Records
*** Block opens ***

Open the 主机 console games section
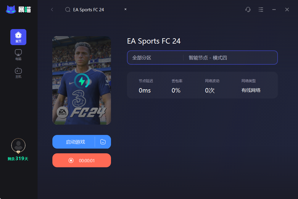 (x=18, y=73)
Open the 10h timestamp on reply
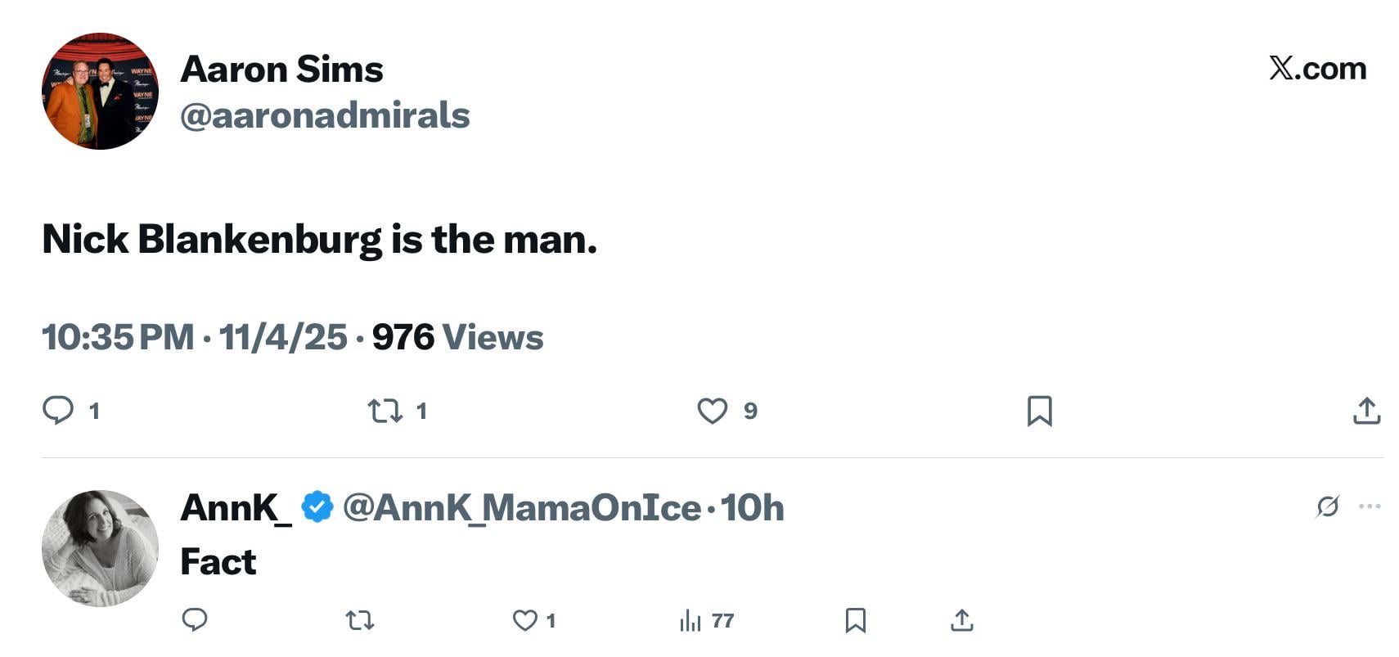This screenshot has width=1399, height=657. click(x=752, y=508)
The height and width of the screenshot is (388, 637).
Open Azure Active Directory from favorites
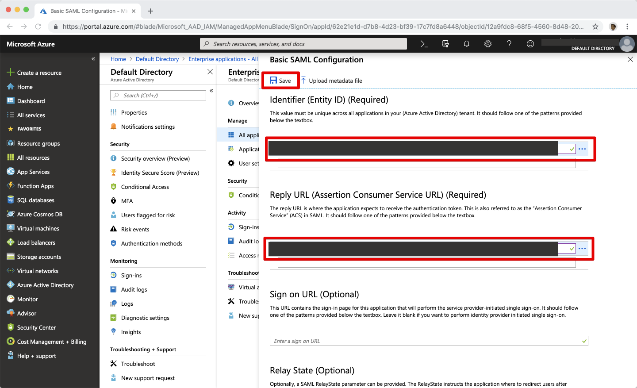[x=45, y=285]
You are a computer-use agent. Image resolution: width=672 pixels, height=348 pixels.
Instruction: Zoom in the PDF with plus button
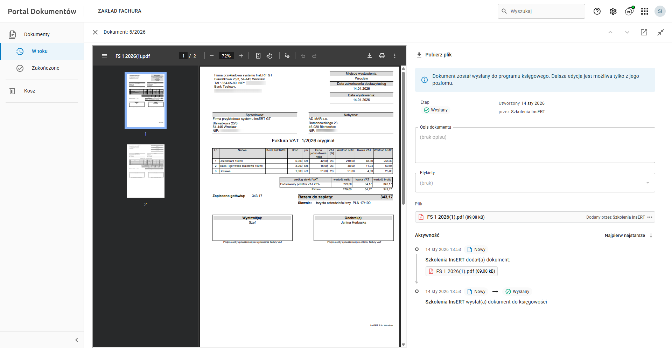[x=241, y=56]
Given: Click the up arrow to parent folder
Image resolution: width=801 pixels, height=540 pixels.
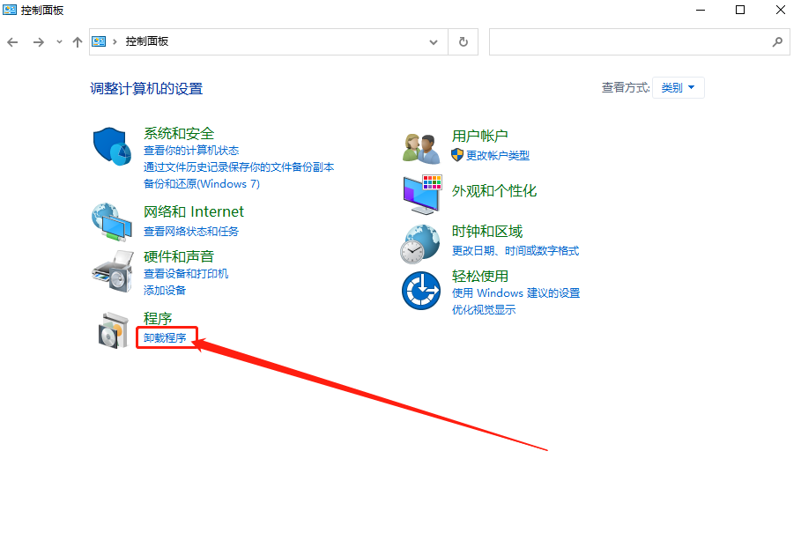Looking at the screenshot, I should tap(78, 41).
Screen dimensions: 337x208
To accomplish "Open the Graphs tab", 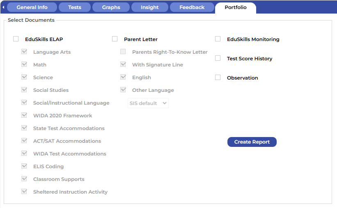I will click(111, 7).
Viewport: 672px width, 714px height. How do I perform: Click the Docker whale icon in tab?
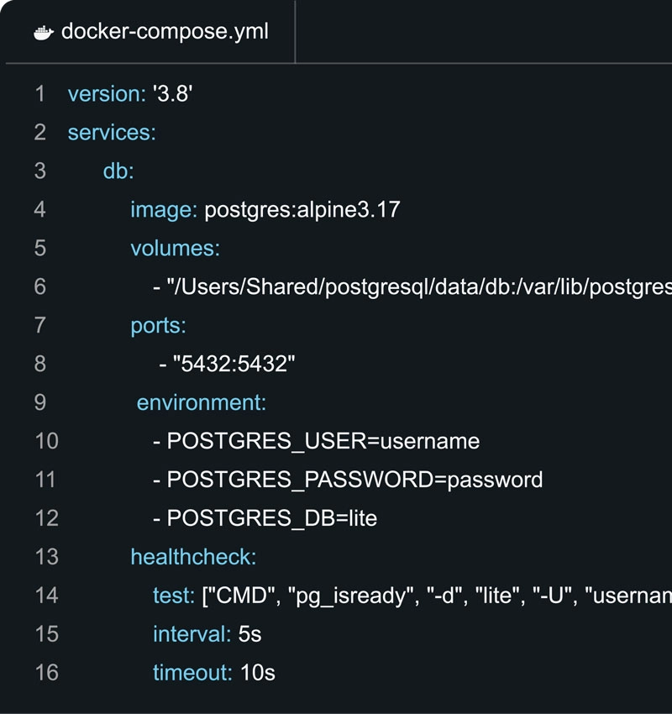(x=44, y=33)
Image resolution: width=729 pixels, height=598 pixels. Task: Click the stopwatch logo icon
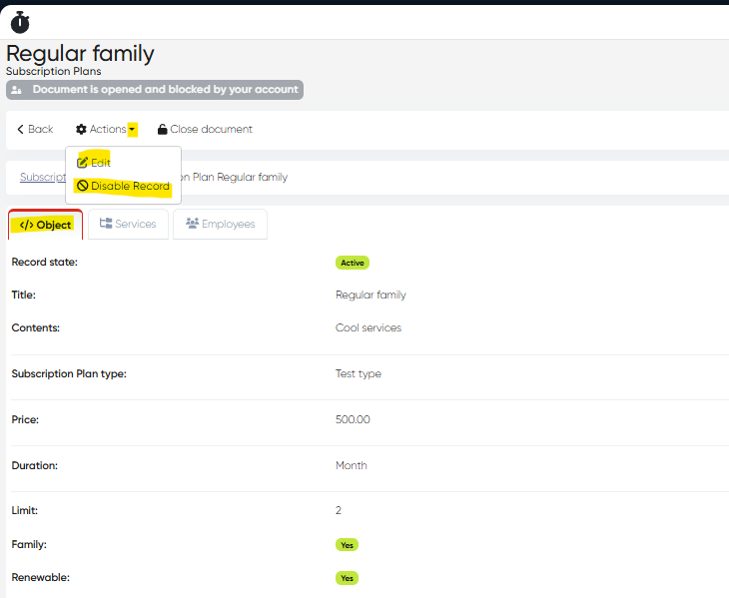tap(20, 22)
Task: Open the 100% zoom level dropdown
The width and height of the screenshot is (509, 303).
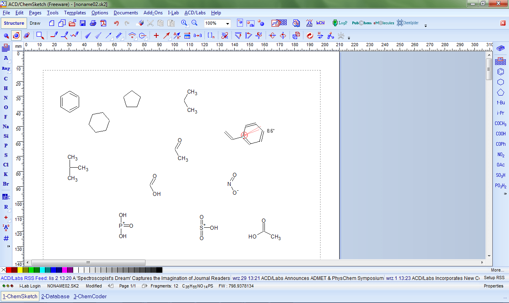Action: pos(228,23)
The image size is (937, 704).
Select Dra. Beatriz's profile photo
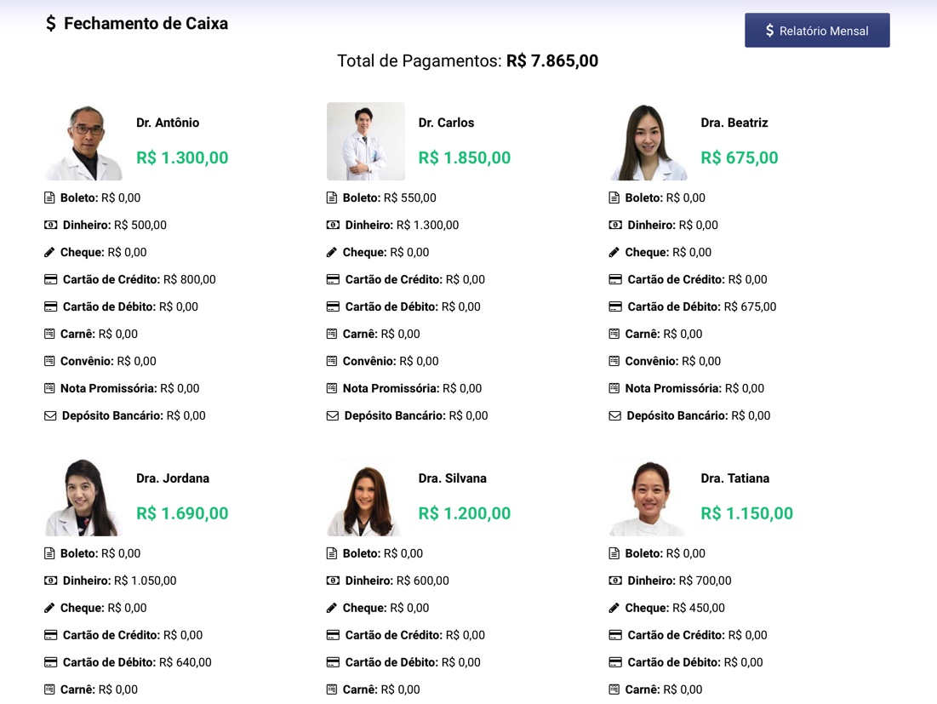tap(648, 141)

*** Block closes ***

Directions for this task
Both the line containing "Viewport: 672px width, 714px" and the last line of the listing above belong in the copy, along with every line between them; retype them exactly and omit the pictures.

Completed task
Viewport: 672px width, 714px height. How do I perform: Click the Docker whale icon in tab?
(x=44, y=33)
Image resolution: width=729 pixels, height=598 pixels. Task: Click the stopwatch logo icon
tap(20, 22)
Task: Open the 100% zoom level dropdown
The width and height of the screenshot is (509, 303).
Action: pos(228,23)
The image size is (937, 704).
Select Dra. Beatriz's profile photo
tap(648, 141)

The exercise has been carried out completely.